Friday, November 16, 2012

For a better now

When I was a kid and heard about people worshiping a stone statue or a mountain or a river, I felt pity for such misguided ideas.  Then, I paid attention to the first of the Ten Commandments (Exodus 20:3), which in my King James version reads,"Thou shalt have no other gods before me".  I wondered what other gods there might be and what if they did not come before?

Fast forward to 1974-1980, the period well past childhood, when I got interested in meditation.  My first exposure was to transcendental meditation.  Then, I read "The Inner Game of Tennis" and saw a connection between action, calmness and thinking.  "Superlearning" intrigued me with both the idea that every movement of my body requires some muscle to relax and stretch as well as others to contract.
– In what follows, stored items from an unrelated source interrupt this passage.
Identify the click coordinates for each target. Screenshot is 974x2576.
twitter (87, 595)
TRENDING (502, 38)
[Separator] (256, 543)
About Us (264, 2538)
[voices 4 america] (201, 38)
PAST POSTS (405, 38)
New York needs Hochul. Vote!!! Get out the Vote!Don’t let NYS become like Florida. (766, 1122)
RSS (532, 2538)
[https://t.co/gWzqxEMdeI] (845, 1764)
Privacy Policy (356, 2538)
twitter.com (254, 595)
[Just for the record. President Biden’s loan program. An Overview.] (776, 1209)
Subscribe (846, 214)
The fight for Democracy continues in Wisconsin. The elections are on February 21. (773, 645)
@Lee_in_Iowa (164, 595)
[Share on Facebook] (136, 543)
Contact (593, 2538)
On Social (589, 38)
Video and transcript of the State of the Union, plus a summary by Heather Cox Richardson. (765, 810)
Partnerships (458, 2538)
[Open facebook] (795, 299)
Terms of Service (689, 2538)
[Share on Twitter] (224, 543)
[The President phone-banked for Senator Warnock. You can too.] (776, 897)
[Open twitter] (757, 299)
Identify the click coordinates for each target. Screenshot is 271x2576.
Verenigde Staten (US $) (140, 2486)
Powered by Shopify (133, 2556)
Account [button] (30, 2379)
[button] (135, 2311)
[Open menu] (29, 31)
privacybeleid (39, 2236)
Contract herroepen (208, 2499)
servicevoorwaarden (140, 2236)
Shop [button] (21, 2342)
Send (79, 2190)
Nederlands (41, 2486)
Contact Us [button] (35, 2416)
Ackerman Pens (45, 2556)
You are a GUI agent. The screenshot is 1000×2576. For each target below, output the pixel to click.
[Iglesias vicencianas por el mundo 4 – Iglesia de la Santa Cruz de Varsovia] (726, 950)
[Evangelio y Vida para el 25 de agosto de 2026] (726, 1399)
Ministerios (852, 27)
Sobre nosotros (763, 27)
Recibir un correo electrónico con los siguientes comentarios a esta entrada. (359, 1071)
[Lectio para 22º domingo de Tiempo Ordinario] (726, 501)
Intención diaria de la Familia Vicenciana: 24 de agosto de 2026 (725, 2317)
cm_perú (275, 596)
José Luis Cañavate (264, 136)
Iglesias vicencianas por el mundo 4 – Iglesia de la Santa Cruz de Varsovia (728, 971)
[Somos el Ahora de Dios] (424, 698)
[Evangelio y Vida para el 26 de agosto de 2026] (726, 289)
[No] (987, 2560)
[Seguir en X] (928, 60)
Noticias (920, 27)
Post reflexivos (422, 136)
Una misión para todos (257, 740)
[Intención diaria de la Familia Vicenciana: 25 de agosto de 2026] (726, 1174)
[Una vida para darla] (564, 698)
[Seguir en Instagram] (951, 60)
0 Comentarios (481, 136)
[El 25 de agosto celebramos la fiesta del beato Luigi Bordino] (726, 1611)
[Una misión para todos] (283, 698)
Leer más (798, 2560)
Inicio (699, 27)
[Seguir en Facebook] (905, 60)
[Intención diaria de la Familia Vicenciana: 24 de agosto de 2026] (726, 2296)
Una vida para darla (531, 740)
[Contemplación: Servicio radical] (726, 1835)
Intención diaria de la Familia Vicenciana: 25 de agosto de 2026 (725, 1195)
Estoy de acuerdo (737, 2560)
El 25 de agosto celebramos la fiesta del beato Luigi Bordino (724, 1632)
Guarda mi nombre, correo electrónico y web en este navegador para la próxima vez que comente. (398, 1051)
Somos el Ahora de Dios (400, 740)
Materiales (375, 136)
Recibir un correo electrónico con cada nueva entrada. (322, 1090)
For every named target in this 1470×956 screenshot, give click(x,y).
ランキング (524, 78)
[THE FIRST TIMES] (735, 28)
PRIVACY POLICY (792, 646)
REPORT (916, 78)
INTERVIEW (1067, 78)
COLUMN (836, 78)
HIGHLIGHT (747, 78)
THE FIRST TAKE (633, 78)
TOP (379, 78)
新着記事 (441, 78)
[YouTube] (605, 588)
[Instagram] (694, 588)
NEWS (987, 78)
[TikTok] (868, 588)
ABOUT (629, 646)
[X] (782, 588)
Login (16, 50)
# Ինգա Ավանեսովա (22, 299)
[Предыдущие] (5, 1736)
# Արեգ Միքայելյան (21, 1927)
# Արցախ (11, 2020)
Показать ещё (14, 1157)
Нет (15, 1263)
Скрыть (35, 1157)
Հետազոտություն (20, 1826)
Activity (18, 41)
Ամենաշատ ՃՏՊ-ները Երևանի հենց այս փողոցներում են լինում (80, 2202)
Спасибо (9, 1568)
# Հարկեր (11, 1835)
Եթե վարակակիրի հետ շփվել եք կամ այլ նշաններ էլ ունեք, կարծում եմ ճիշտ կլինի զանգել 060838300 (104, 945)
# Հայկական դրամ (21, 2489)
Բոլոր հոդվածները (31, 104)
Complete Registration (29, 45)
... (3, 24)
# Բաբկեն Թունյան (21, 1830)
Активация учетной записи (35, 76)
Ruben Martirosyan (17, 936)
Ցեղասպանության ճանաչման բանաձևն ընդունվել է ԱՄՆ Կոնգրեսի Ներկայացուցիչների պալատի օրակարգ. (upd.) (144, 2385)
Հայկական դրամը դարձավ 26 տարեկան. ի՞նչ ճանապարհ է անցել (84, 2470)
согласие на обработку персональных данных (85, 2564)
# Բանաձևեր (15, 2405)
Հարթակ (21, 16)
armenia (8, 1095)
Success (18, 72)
I knew that Eastern religious practice focused on meditation but I looked at American sources that told about the actual physical practice and played down religion, worship, and petitionary prayer (asking supernatural powers to intervene in the world for me.)  As the years have gone by, I have followed more and more paths into Buddhism, but never with any religious interest, just psychological and physical.  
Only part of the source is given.